On 2/10/11 11:27 AM, John F. Sowa wrote:
> Thanks for the reminder:
>> Dave Ferrucci gave a talk on UIMA (the Unstructured Information
>> Management Architecture) back in May-2006, entitled: "Putting the
>> Semantics in the Semantic Web: An overview of UIMA and its role in
>> Accelerating the Semantic Revolution"
> I recommend that readers compare Ferrucci's talk about UIMA in
> 2006 with his talk about the Watson system and Jeopardy in 2011.
> In less than 5 years, they built Watson on the UIMA foundation,
> which contained a reasonable amount of NLP tools, a modest ontology,
> and some useful tools for knowledge acquisition. During that time,
> they added quite a bit of machine learning, reasoning, statistics,
> and heuristics. But most of all, they added terabytes of documents.
> For the record, following are Ferrucci's slides from 2006:
> Following is the talk that explains the slides:
> And following is his recent talk about the DeepQA project for
> building and extending that foundation for Jeopardy:
> Compared to Ferrucci's talks, the PBS Nova program was a disappointment.
> It didn't get into any technical detail, but it did have a few cameo
> appearances from AI researchers. Terry Winograd and Pat Winston,
> for example, said that the problem of language understanding is hard.
-=-=-=-=-
(Work instruction 1): Copy the mailing-list post from "On 2/10/11 11:27" through "terabytes of documents.", renaming "Watson" as "Blue J" wherever it occurs.
(Work instruction 2): According to the mailing-list post, what does UIMA stand for?
The lines that follow come from a separate source and have no connection to the mailing-list post.

(Recorded information):
-=-=-=-=-
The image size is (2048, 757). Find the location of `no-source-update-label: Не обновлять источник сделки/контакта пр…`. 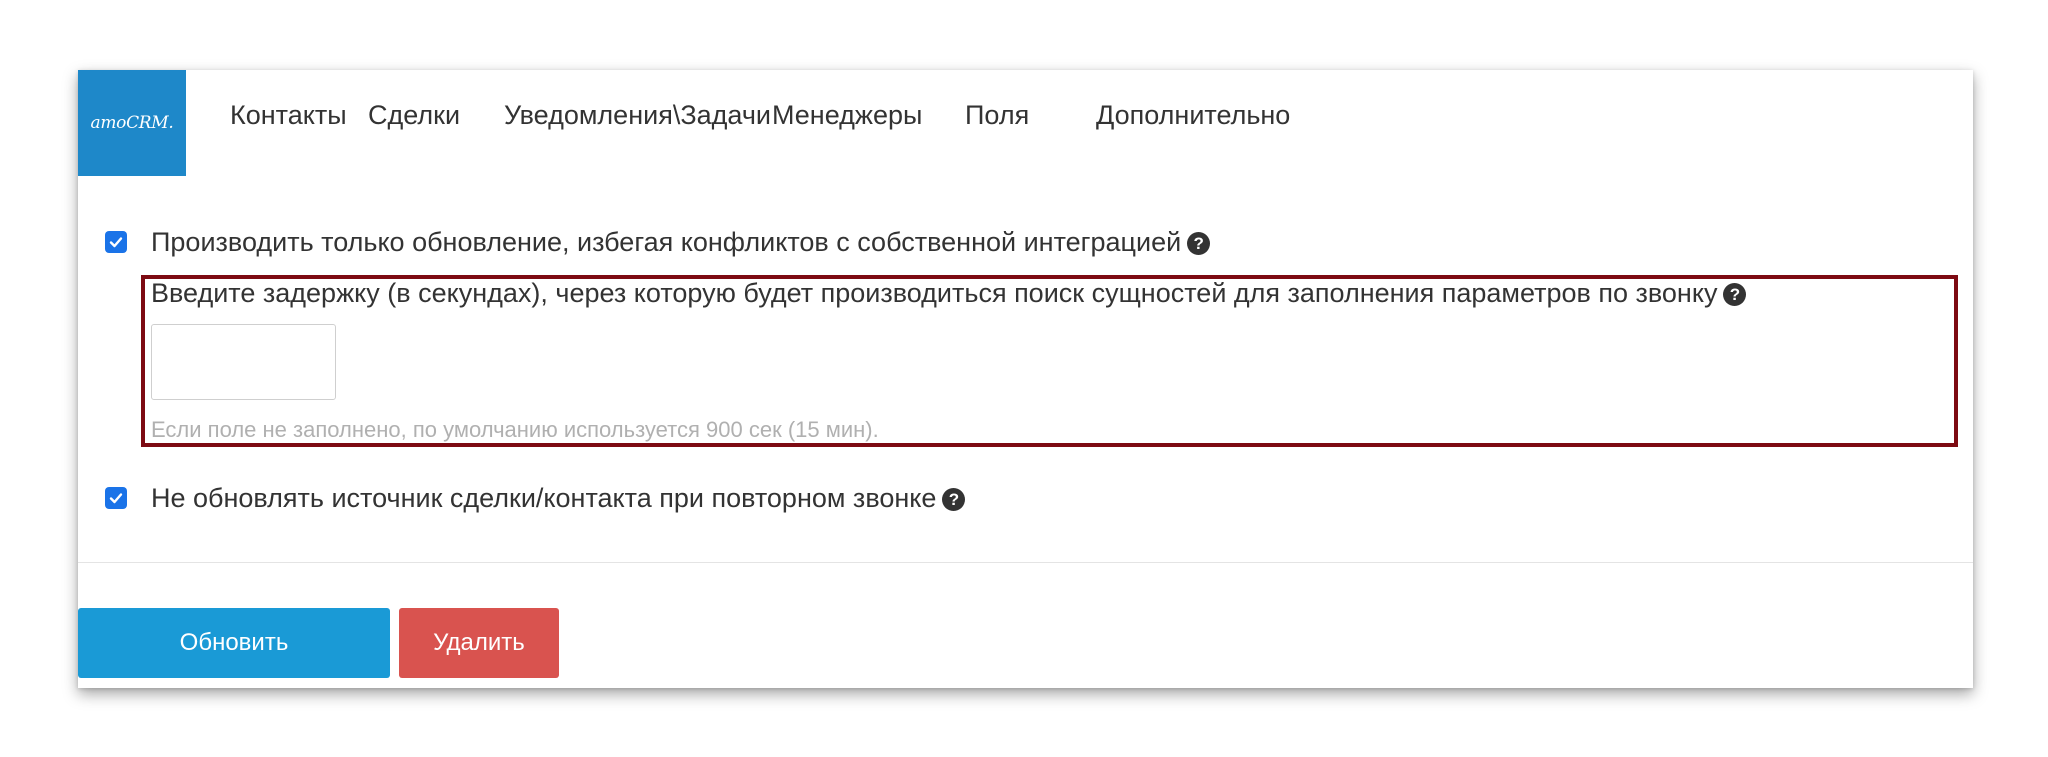

no-source-update-label: Не обновлять источник сделки/контакта пр… is located at coordinates (558, 498).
-=-=-=-=-
(Exercise answer 1):
On 2/10/11 11:27 AM, John F. Sowa wrote:
> Thanks for the reminder:
>> Dave Ferrucci gave a talk on UIMA (the Unstructured Information
>> Management Architecture) back in May-2006, entitled: "Putting the
>> Semantics in the Semantic Web: An overview of UIMA and its role in
>> Accelerating the Semantic Revolution"
> I recommend that readers compare Ferrucci's talk about UIMA in
> 2006 with his talk about the Blue J system and Jeopardy in 2011.
> In less than 5 years, they built Blue J on the UIMA foundation,
> which contained a reasonable amount of NLP tools, a modest ontology,
> and some useful tools for knowledge acquisition. During that time,
> they added quite a bit of machine learning, reasoning, statistics,
> and heuristics. But most of all, they added terabytes of documents.

(Exercise answer 2): Unstructured Information Management Architecture